One impact of markerlights is hinted at in the fluff. The Imperium calls the markerlight “the Valkyrie’s mark.” Valkyrie was a character in Norse mythology that took the warrior dead to Valhalla. Markerlights tend to hit units that will soon be off the table. Your opponents know this and will try either eliminating them or avoiding them. This gives you the option of trying to force your opponent away from an area or draw them into a trap.
The points cost of the SMT is prohibitive, coming in at five hundred sixty points to field thirteen markerlights, twelve networked. They are by no means the least expensive markerlight outlet, but they are the most mobile. The cost of the team makes me wary of fielding them outside of apocalypse because there are less costly ways of fielding needed markerlights.


----------



## onlainari (May 10, 2008)

That post is far too big for people who want to learn something. You have about fifty useful words in there and I had to read the whole thing to find them. I cannot imagine everyone else doing the same.
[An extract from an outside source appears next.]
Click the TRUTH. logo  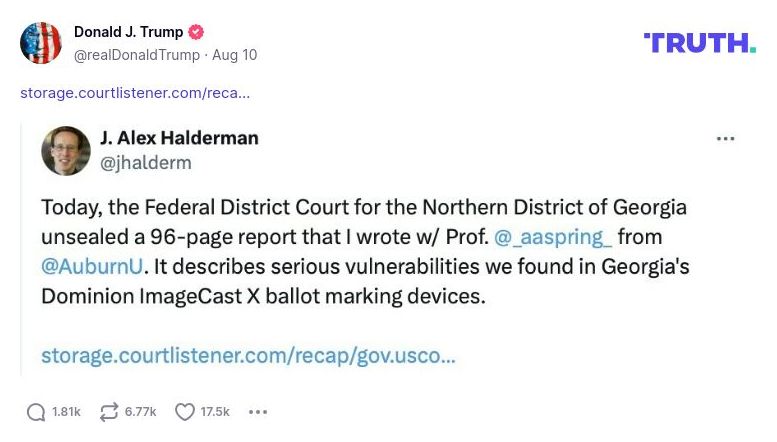point(699,42)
Stealths "got hit in 5th edition".
They are brilliant against T4 3+ saves.
More specifically, they are brilliant shooting at units as long as there are only 10 models or less in the area.
This makes them generally extremely difficult to use against T3 5+, as there are usually more than 10 models surrounding the unit you are shooting at.
The main weakness of using stealths for offensive firepower over crisis is that they don't kill scary things. They can only kill things that really don't worry you in the first place.
A recommended stealth marker team only has one or two markerlights.


----------



## Wraithian (Jul 23, 2008)

13 markerlights in one squad??? Yes, I know it's legal, but...ugh, no. Footprint is prohibitively large at 18 models (12 marker drones and 6 suits), and all of your points are wrapped up in things that can mark targets--with very little points left over for the stuff that can actually *kill* those targets. Though, that many markerlights coming out of one unit in apoc might be amusing.
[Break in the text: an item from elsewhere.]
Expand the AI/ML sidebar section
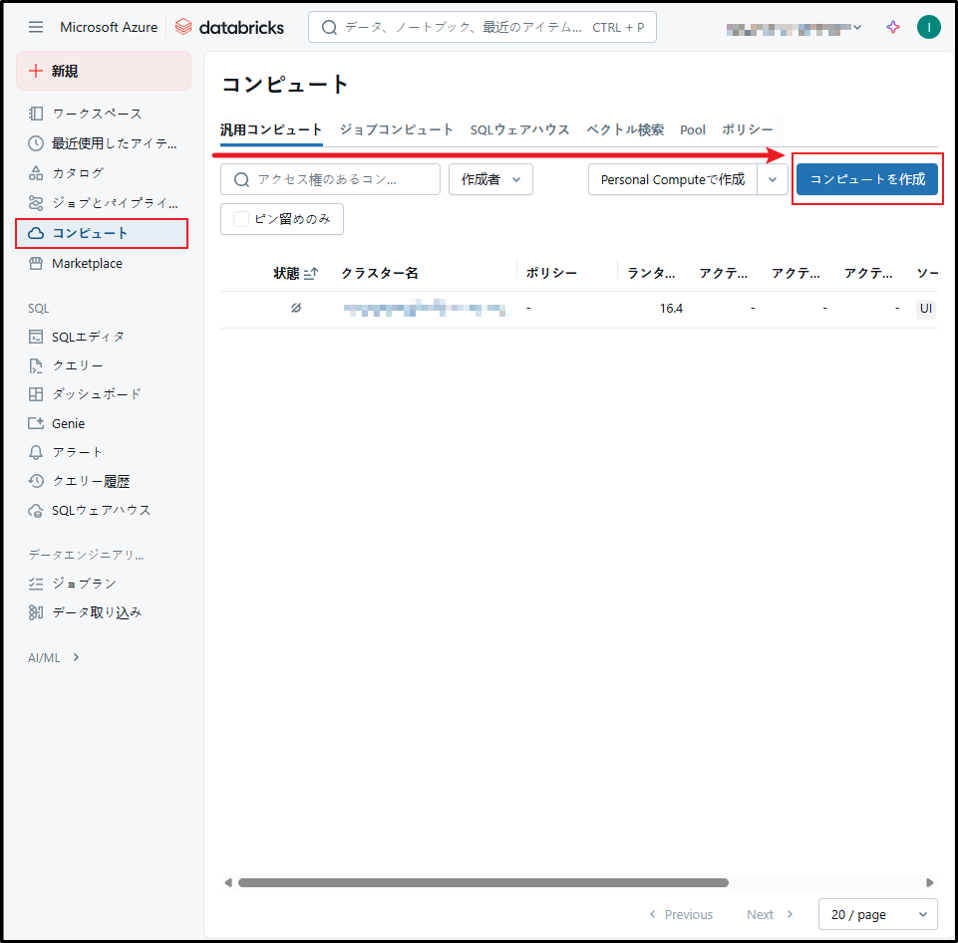This screenshot has height=943, width=958. [54, 657]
3 stealth suits is all you need for an SMT. You get 7 markerlights (6 of them networked) for a tad more than an 8 strong pathfinder squad with a tricked out 'fish.

For the record, though, I've found stealth marker teams more useful, and versitile, than pathfinders and have been running them since 5th came out--they've yet to let me down.


----------



## Underground Heretic (Aug 9, 2008)

True enough onlainari, I do tend to be wordy. This was meant to throw out ideas of how to use stealth suits that people may not have thought of. Admittedly I haven't tested them all, but I can see some of these being useful. Depending on what you consider "scary," Stealth suits can be very good against it.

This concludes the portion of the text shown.